Страница 7 из 13
– Лошадь сошла с ума, она разбила качалку и чуть не убила меня, – жалобно сказал помощник.
– Почему же вы сразу не съехали с круга? Лошадь не должна чувствовать, что она сильнее, – орал всегда спокойный Африкан на своего помощника. – Теперь я должен в третий раз ехать на нем на круг. Заведи лошадь в конюшню, закрой ворота и подай хлыст, – приказал он Сеньке.
Сенька подал хлыст. Африкан спокойно, без злобы, стегнул несколько раз Браслета хлыстом. Браслет метался и дрожал при каждом ударе.

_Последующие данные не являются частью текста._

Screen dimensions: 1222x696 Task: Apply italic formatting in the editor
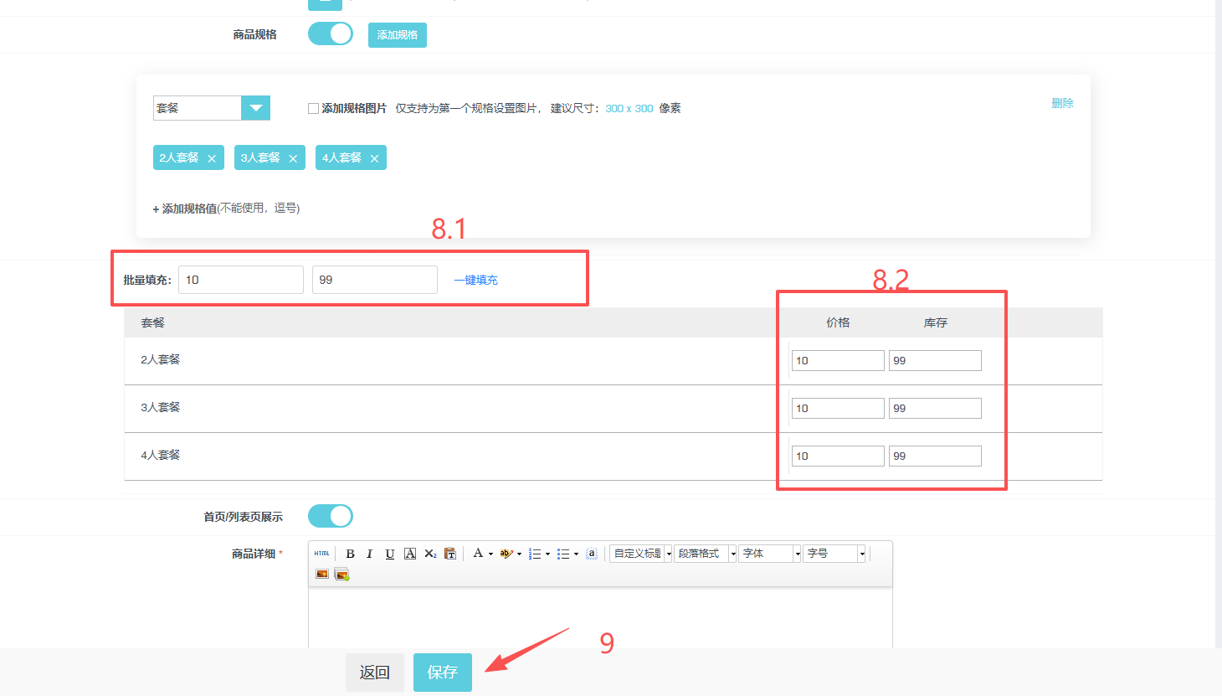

Третий раз Браслет вышел на круг. Сам Африкан Савин сидел в качалке. Очутившись на дорожке, Браслет, не дожидаясь посыла, рванулся и понес. Африкан откинулся назад и почти повис на вожжах. Разбрызгивая пену, храпя, Браслет несся по кругу. Мыло пышными хлопьями повисло на сбруе. Удила рвали рот, но он уже не чувствовал боли. По кругу раздался тревожный крик:
– Берегись!
Наездники, торопясь, съезжали в сторону.
По большой дорожке, закусив удила, неслась обезумевшая лошадь. Она неслась прямо на забор и каждую минуту могла убить наездника и убиться сама.
Но вот Браслет разжал зубы. До забора не оставалось и десяти метров, когда, почувствовав ослабление вожжи, он чуть-чуть отпустил удила. И в то же мгновение Африкан изо всей силы потянул к себе вожжи и, упираясь в стремена, разогнулся, как пружина.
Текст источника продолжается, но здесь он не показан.